Canlıların yaşadığı ortamı oluşturur. Bazı canlılar (balıklar, su yosunları, bazı mikroorganizmalar) doğrudan suda yaşar; su onlar için hem yaşam ortamıdır hem de gereksinimdir.

Konuya Başlarken

Suyun ve minerallerin canlı yaşamındaki önemi nedir?

a) Suyun önemi: Hücrelerin temel bileşenidir. Besinlerin sindirilmesi ve taşınmasında görev alır. Vücut sıcaklığının düzenlenmesine yardımcı olur (terleme, buharlaşma). Atık maddelerin vücuttan atılmasını sağlar (idrar, ter vb.).

b) Minerallerin önemi: Kemik ve diş yapısında görev alır. Kalsiyum (Ca), fosfor (P) gibi mineraller kemik ve dişlerin sağlamlığını sağlar.

Kas ve sinir sisteminin çalışmasında görevlidir. Sodyum (Na), potasyum (K), magnezyum (Mg) sinir iletimi ve kas kasılmasında önemlidir.

Kan yapımında rol oynar. Demir (Fe), hemoglobinin yapısına katılır ve oksijen taşınmasını sağlar.

Vücudun su dengesini düzenler. Sodyum ve potasyum, hücre içi–hücre dışı sıvı dengesinde rol oynar. Enzimlerin çalışmasına yardımcı olur. Bazı mineraller, enzimlerin görev yapmasını kolaylaştırır.

► Temel element olarak karbon içermeyen bileşiklerdir.

► Tüm canlılar tarafından dışardan hazır olarak alınırlar.

► Canlılar tarafından sentezlenemeyen bileşiklerdir.

► Bitkiler topraktan kökleri ile alırlar. Diğer canlılar ise besinler ve su yoluyla alırlar.
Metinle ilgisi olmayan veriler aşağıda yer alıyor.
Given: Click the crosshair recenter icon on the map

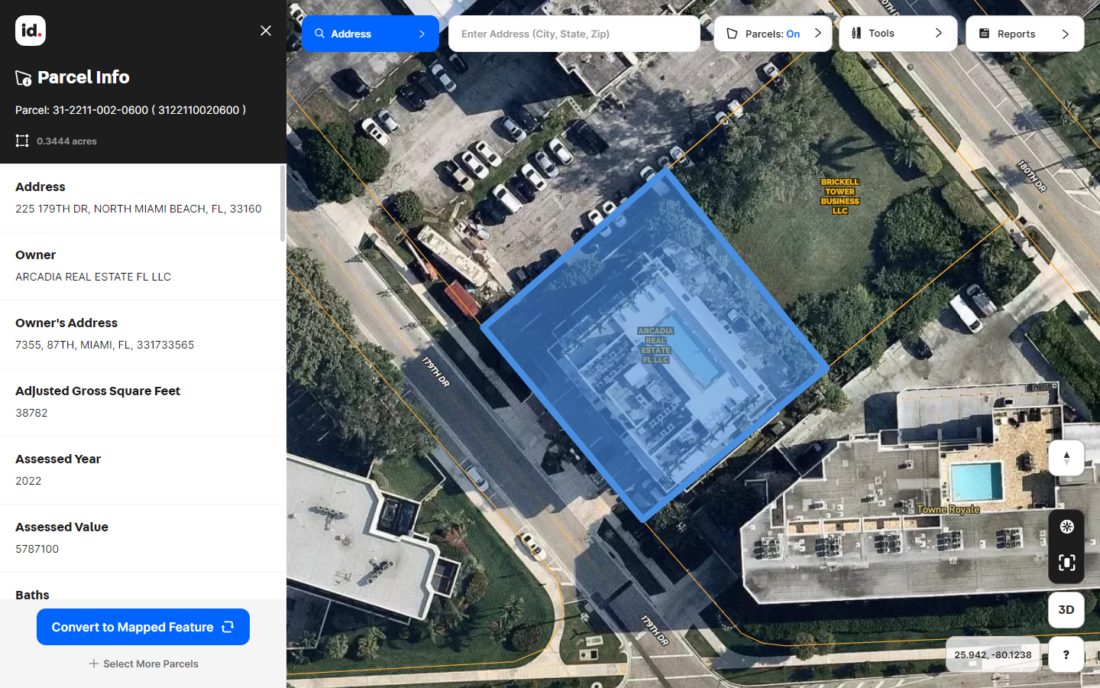Looking at the screenshot, I should (x=1066, y=562).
► Hücresel solunumda ATP enerjisi elde etmek için kullanılmazlar. Yani enerji verici değillerdir. (Ancak kemosentez yapan bazı canlılar besin üretmek için gerekli olan enerjiyi inorganiklerden karşılarlar.)

Görevleri;

♦ Hücre yapısına katılmak (yapıcı, onarıcı bileşik olarak)

♦ Düzenleyici görevler yapmaktır.

► Monomer halde dışarıdan hazır olarak alınırlar. Yani monomerleri yoktur.
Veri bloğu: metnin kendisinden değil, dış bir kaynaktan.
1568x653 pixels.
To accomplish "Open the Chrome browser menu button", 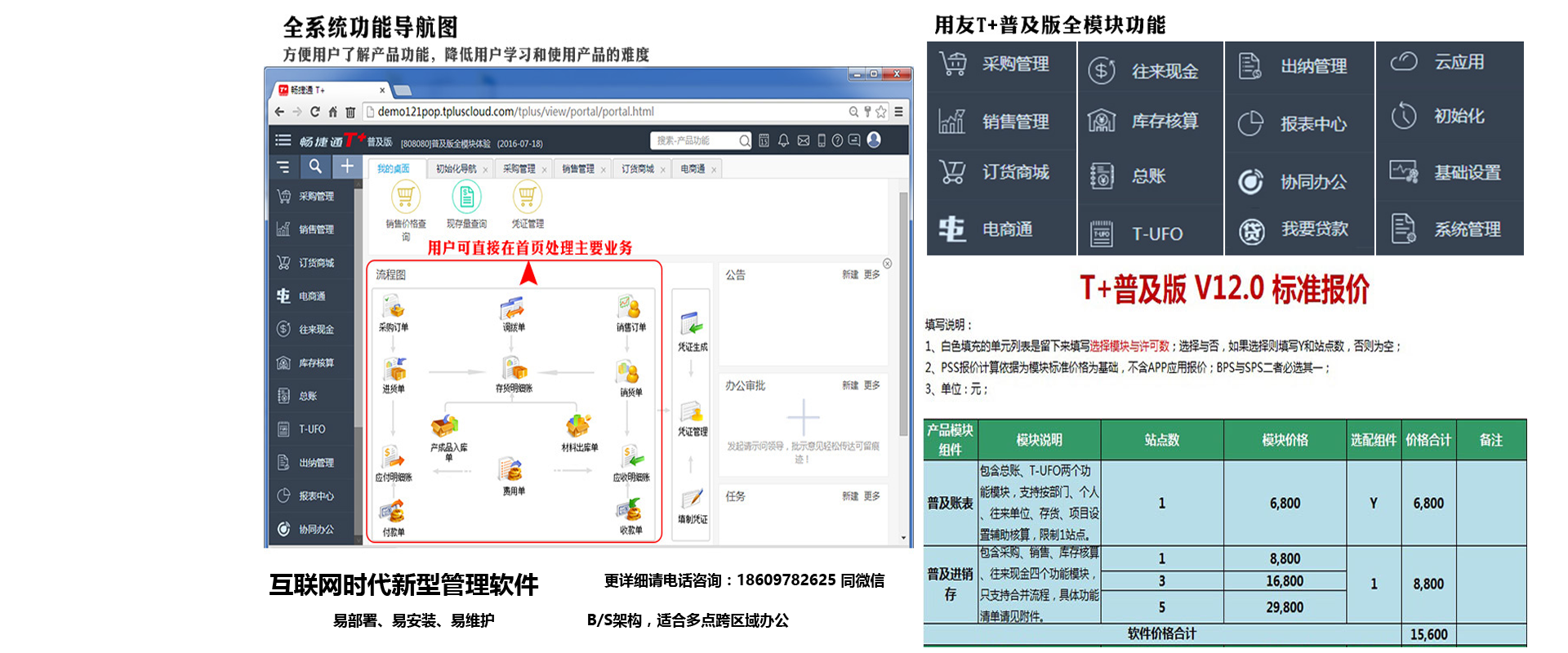I will pos(898,112).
► Bundan dolayı; sindirime (hidrolize) uğramazlar.

► Hücre zarından direk geçerler.

► Canlılarda biyokimyasal tepkimelerin gerçekleşmesi ve homeostasinin korunması açısından gerekli bileşiklerdir.
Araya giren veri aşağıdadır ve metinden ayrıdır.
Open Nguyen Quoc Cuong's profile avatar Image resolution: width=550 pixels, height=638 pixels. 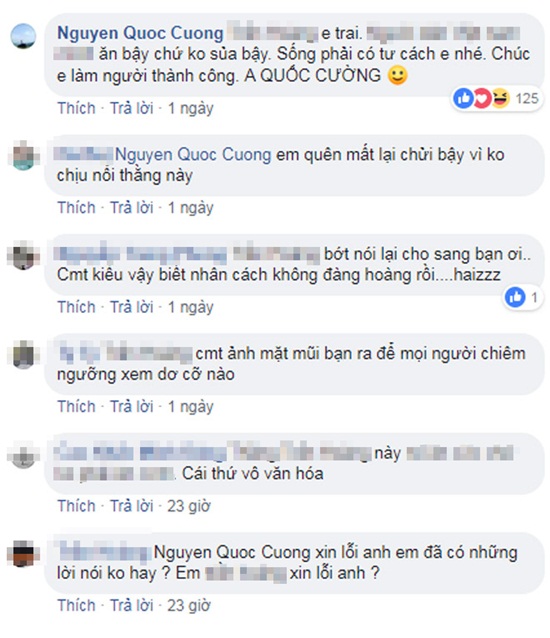click(x=23, y=36)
► Kanın osmotik basıncını ayarlar.

► Bazı enzimlerin yapısına yardımcı kısım (kofaktör) olarak katılırlar.

Not

İnorganikler; düzenleyicidir. Hücre yapısına katılır. Ancak enerji verici olarak kullanılmazlar.

Canlılardaki İnorganik Bileşikler

► Su

► Mineraller başlıkları altında incelenecektir.

2.Tema 1.Etkinlik
Özellikler Su Mineraller
Canlılar tarafından sindirilebilir/sindirilemez. Sindirilemez Sindirilemez
Enerji verici olarak kullanılır/kullanılmaz. Kullanılmaz Kullanılmaz
Canlılar tarafından üretilir/üretilmez. Üretilmez Üretilmez
Hücre zarından geçer/geçmez. Geçer Geçmez
Canlı yapısına katılır/katılmaz. Katılır Katılır
Yaşamsal faaliyetlerin düzenlenmesinde görev alır/görev almaz. Görev alır Görev alır

Değerlendirme

• Tablodaki bilgilerden yola çıkarak inorganik moleküllerin genel özelliklerini kendi cümlelerinizle tanımlayınız.

Sindirim: İnorganik moleküller (su ve mineraller) canlılar tarafından sindirilemez. Yani, vücudumuz bu maddeleri parçalayıp enerji üretmek için kullanmaz; bunlar bütün halleriyle alınır.

Enerji Kaynağı Olmama: Bu maddeler doğrudan enerji sağlamazlar. Yani, besinlerdeki organik maddelerin aksine yakıt görevi görmezler.

Üretim: Canlı organizmalar bu inorganik maddeleri kendileri üretmezler. Su ve mineraller dışarıdan (örneğin, besin ve içecekler yoluyla) alınır.

Hücre Zarından Geçiş: Su, hücre zarından kolayca geçebilir; bu, suyun hücre içi ve dışı dengesini sağlamada çok önemli olmasını açıklar. Mineraller ise hücre zarından doğrudan geçmez; onlar için özel taşıyıcı moleküller gereklidir.

Yapısal Katılım: Hem su hem de mineraller, canlı organizmanın yapısının önemli parçalarıdır. Su, hücrelerin büyük kısmını oluştururken; mineraller ise kemik, diş gibi yapıların oluşumunda ve diğer birçok yapı işlevinde görev alır.

Yaşamsal Düzenleyici Görev: Bu inorganik moleküller, vücudumuzdaki yaşamsal faaliyetlerin düzenlenmesinde önemli rol oynarlar. Su, vücut ısısının düzenlenmesi ve maddelerin taşınması gibi görevlerde yer alırken; mineraller, sinir iletimi, kas kasılması ve enzimlerin çalışması gibi hayati işlevlerde görev yapar.

Bu şekilde, inorganik moleküllerin canlı yaşamındaki yerini ve önemini daha iyi anlayabiliriz. Hem suyun hem de minerallerin sindirilemeyen, enerji kaynağı olarak kullanılmayan, canlı tarafından üretilmeyen, suyun hücre zarından geçebilen, yapısal bütünlüğe katılan ve yaşamsal faaliyetleri düzenleyen özelliklere sahip olduklarını görüyoruz.